Federal Reserve Chairman Jerome Powell said on July 31, in announcing the rate cut, that the slowdown in business investment has been greater than the Fed anticipated.

“You see manufacturing being weak all over the world. Business investment is weak,” Powell told reporters. “And I wouldn’t lay all of that at the door of trade talks. I think there’s a global business cycle happening with manufacturing and investment; and that’s been a bigger factor, certainly, then we expected.”

Although corporate profits are higher in the US than elsewhere, the International Monetary Fund’s April Global Financial Stability Report noted that “strong profits in the United States were used for payouts and other financial risk-taking.” This year, according to analysts at Goldman Sachs, firms in the S&P 500 paid out more for stock buybacks and dividends than they earned—103.8% of free cash flow.

What’s driving the buyback trend, says JJ Kinahan, chief market strategist at TD Ameritrade, is that Trump’s tariff dispute with China is creating massive uncertainty among boards and C-suite executives.

“When you have this great unknown, as a CEO you’re not going to get into trouble for buying back stock,” Kinahan says. “But you are going to get into trouble if you invest a bunch of money in new equipment or new technology for sales that may not happen.”

Although trade is a relatively small percentage of US GDP compared with China or Europe, a consensus among economists holds that uncertainty about trade and tariffs is holding back US businesses from investing more in fixed assets like factories and equipment.
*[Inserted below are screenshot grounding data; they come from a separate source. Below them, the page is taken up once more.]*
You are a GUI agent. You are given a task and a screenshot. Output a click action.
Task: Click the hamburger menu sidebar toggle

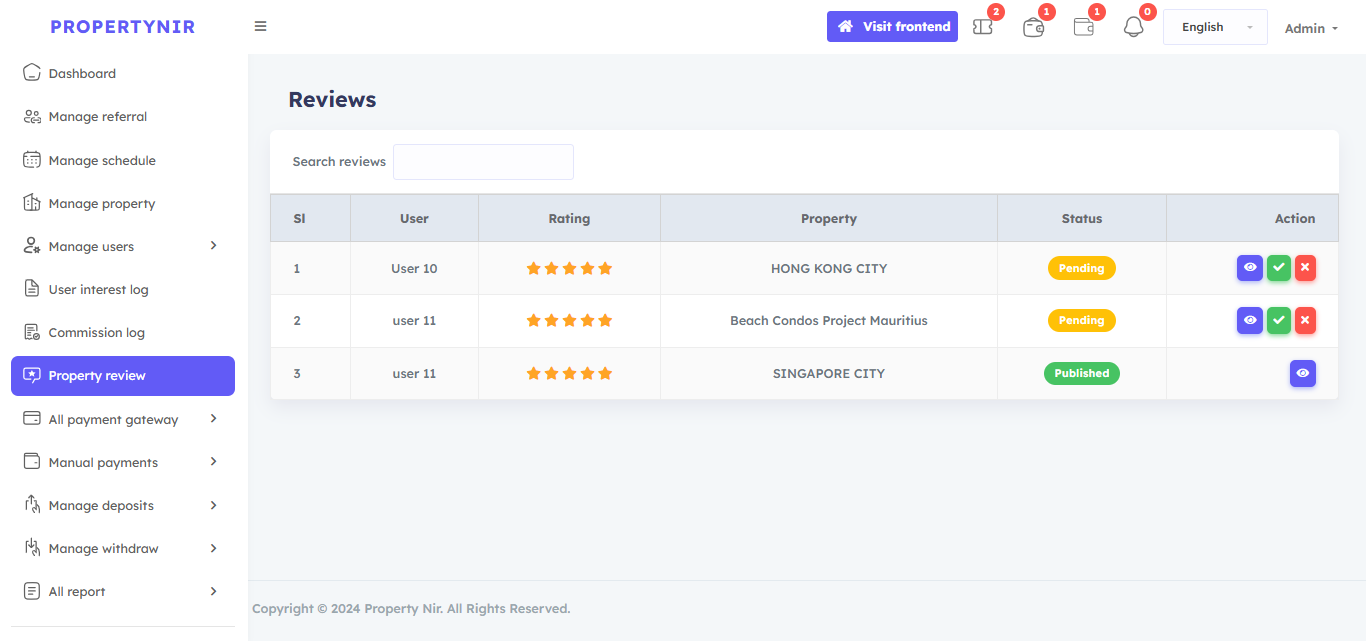click(x=260, y=26)
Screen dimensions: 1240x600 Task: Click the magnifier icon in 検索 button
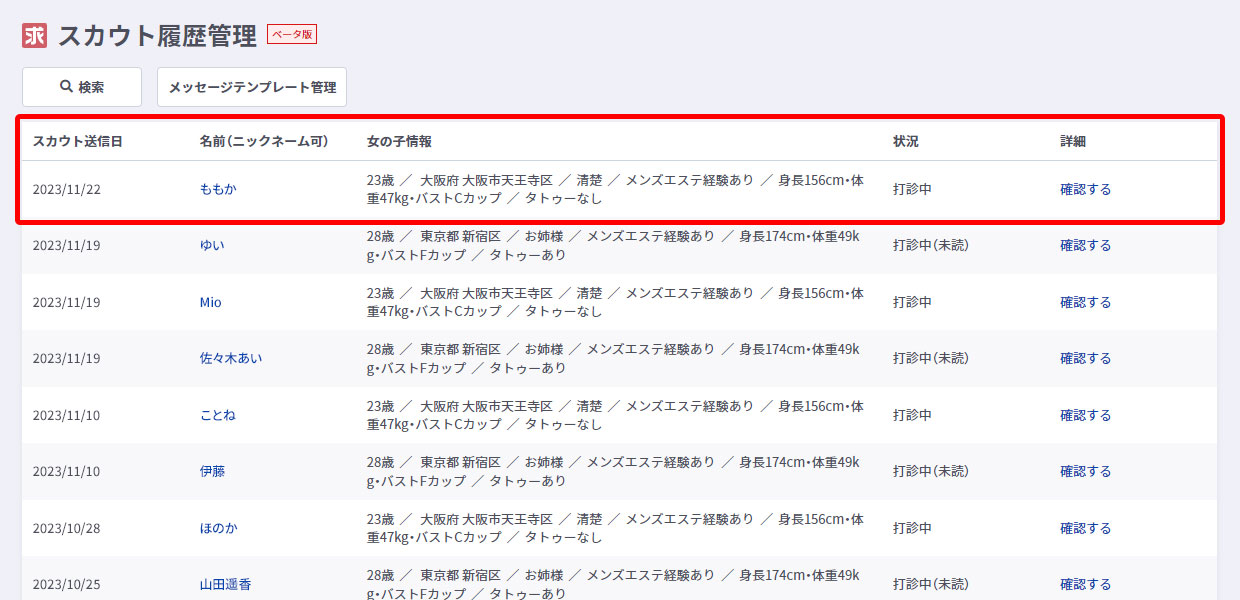coord(66,87)
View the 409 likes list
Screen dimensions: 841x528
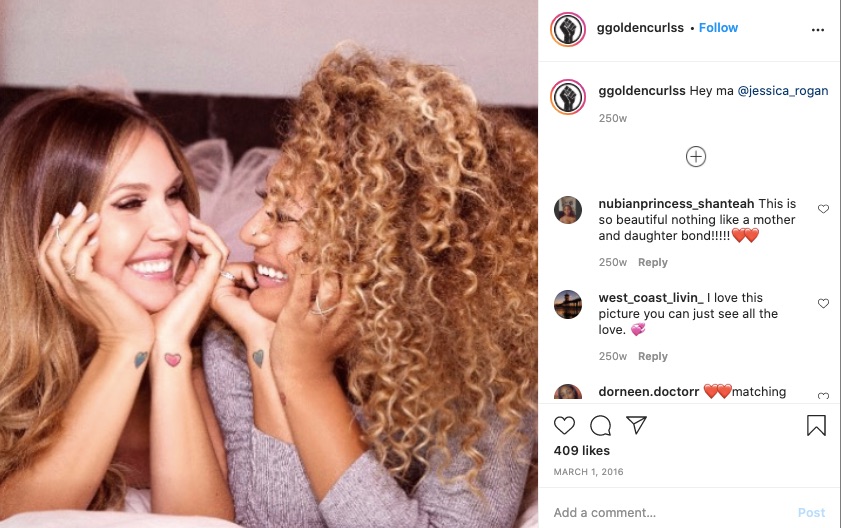click(x=581, y=451)
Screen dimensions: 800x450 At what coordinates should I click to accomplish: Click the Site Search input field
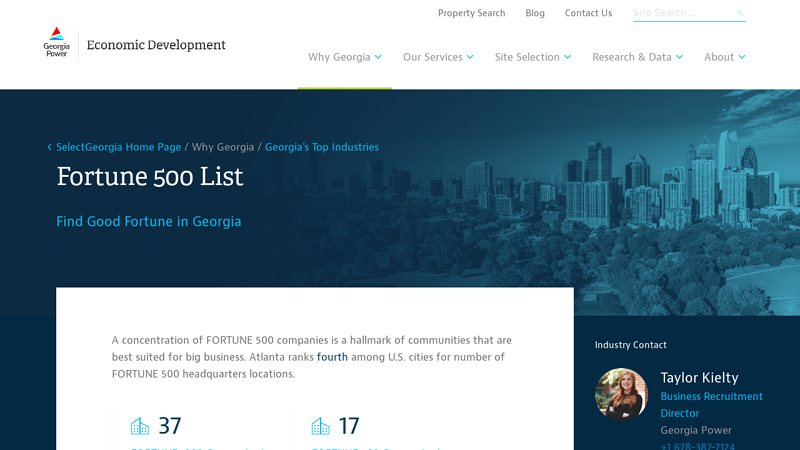[x=682, y=13]
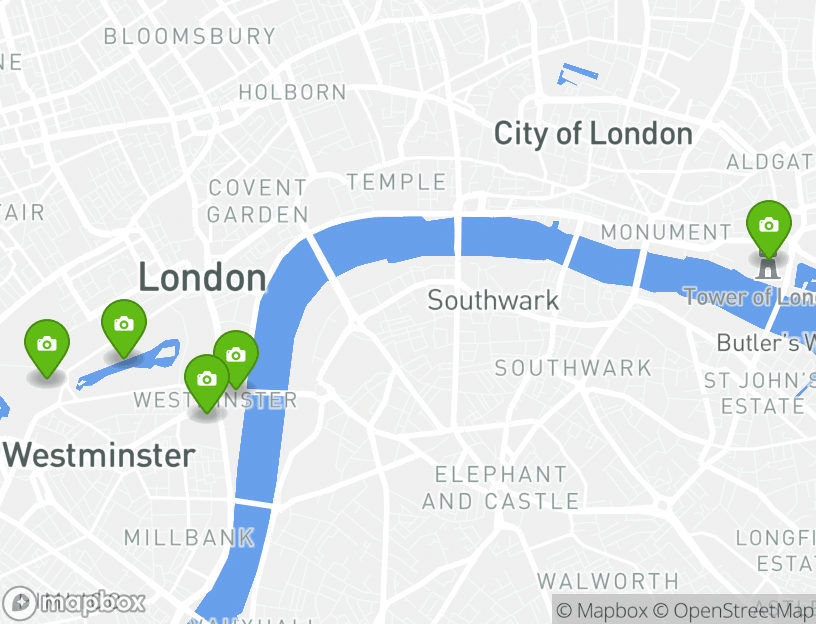Select the leftmost camera marker on the map

point(47,348)
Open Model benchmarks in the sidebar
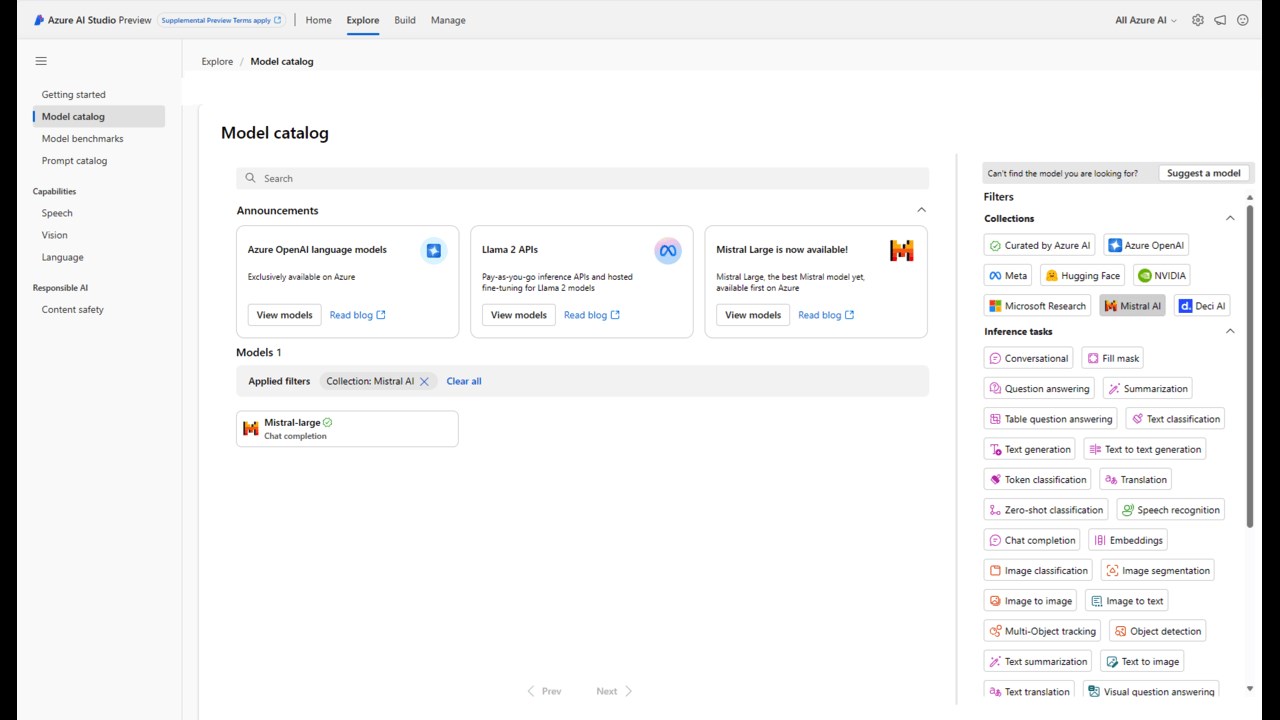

In a July note to clients, Morgan Stanley chief US economist Ellen Zentner says the firm’s Capex Plans Index fell in June thanks to “continuing uncertainty around trade,” which points to a “softer picture for business investment ahead.”

“We have been below consensus on expectation for capex growth this year; but incoming data continue to point to a downside ahead, even relative to our muted expectations,” Zentner says.

It all comes down to business confidence, Oxford Economics’ Boussour says, noting that the National Federation of Independent Business’s (NFIB) monthly Small Business Optimism Index showed a decline. “Both capital spending plans and reports of actual spending fell in June,” the NFIB reports.

“What that tells you is that against a weak global backdrop, softer economic momentum in the US and elevated trade uncertainty all weighed on business investment and capex plans,” Boussour says.

Looking ahead, much hinges on the outcome of the next rounds of talks between Beijing and Washington to resolve their trade conflict. The latest signs are not good: On August 1, Trump said he would impose an additional 10% tariff starting September 1 on $300 billion worth of Chinese imports. Research into the history of trade wars shows that tariffs tend to stick around for a long time, even years after a trade dispute is resolved, Boussour says.

If that proves out in the case of the Trump-China dispute, capex could continue to suffer for many quarters to come. Considering that many economists are predicting a global recession after a very long period of economic growth, that could damage business confidence—and dampen capex—well into the future.